- Born: Bradley Salvatore Johns October 27, 1955 McKees Rocks, Pennsylvania, U.S.
- Died: August 27, 2026 (aged 70) West Hollywood, California, U.S.
- Occupation: Hair colorist
- Partner: Donovan Blyden

= Brad Johns (hair colorist) =

American hair colorist (1955–2026)

Bradley Salvatore Johns (October 27, 1955 – August 27, 2026) was an American hair colorist.

== Early life and career ==
Johns was born in McKees Rocks, Pennsylvania on October 27, 1955, the son of Philip Carlton Johns, a jazz trumpeter, and Thelma Rose Ciccone. He moved to New York in the 1970s, and originally wanted to attend the Stella Adler Studio of Acting, but dropped out. After giving up acting, he attended the Robert Fiance Hair Design Institute. In 1977, he worked at Cinandre, a hairdressing salon at 57th Street in Manhattan, New York.
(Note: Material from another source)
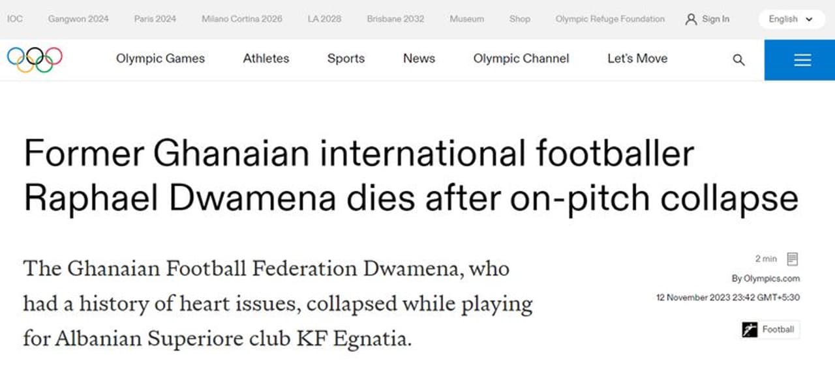Go to the LA 2028 link
Image resolution: width=835 pixels, height=374 pixels.
point(324,19)
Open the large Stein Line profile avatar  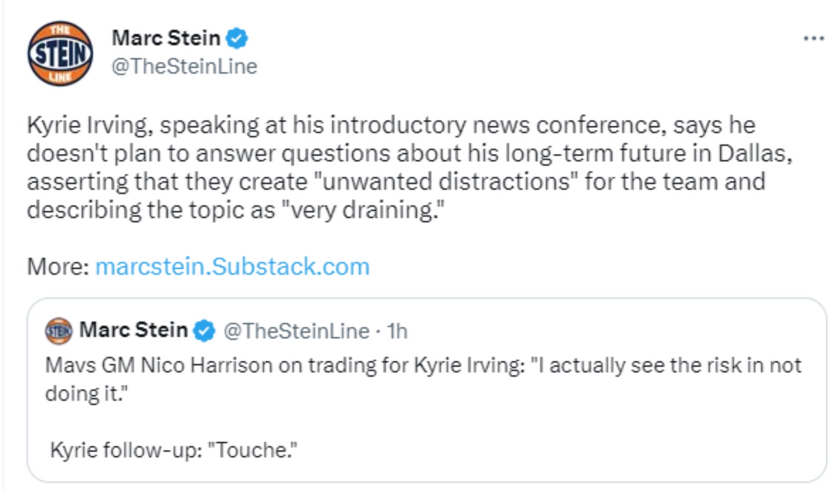click(x=60, y=54)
As a hair colorist, Johns created fashion publicist Carolyn Bessette Kennedy's "signature blonde hair". He also colored hairs for Johnny Depp, Christy Turlington, Lucille Ball, Kate Moss, Vanessa Redgrave, Matthew Modine, Natasha Richardson and Cindy Sherman. Aside from hair coloring, he was a silversmith. He moved to West Hollywood, California in 2019.

In 2023, Johns wrote his memoir Dye: A Memoir of Art, Music, Faith, Family and Hair Color.

== Personal life and death ==
Johns lived in West Hollywood, California with his partner Donovan Blyden. Their relationship lasted until Johns's death in 2026.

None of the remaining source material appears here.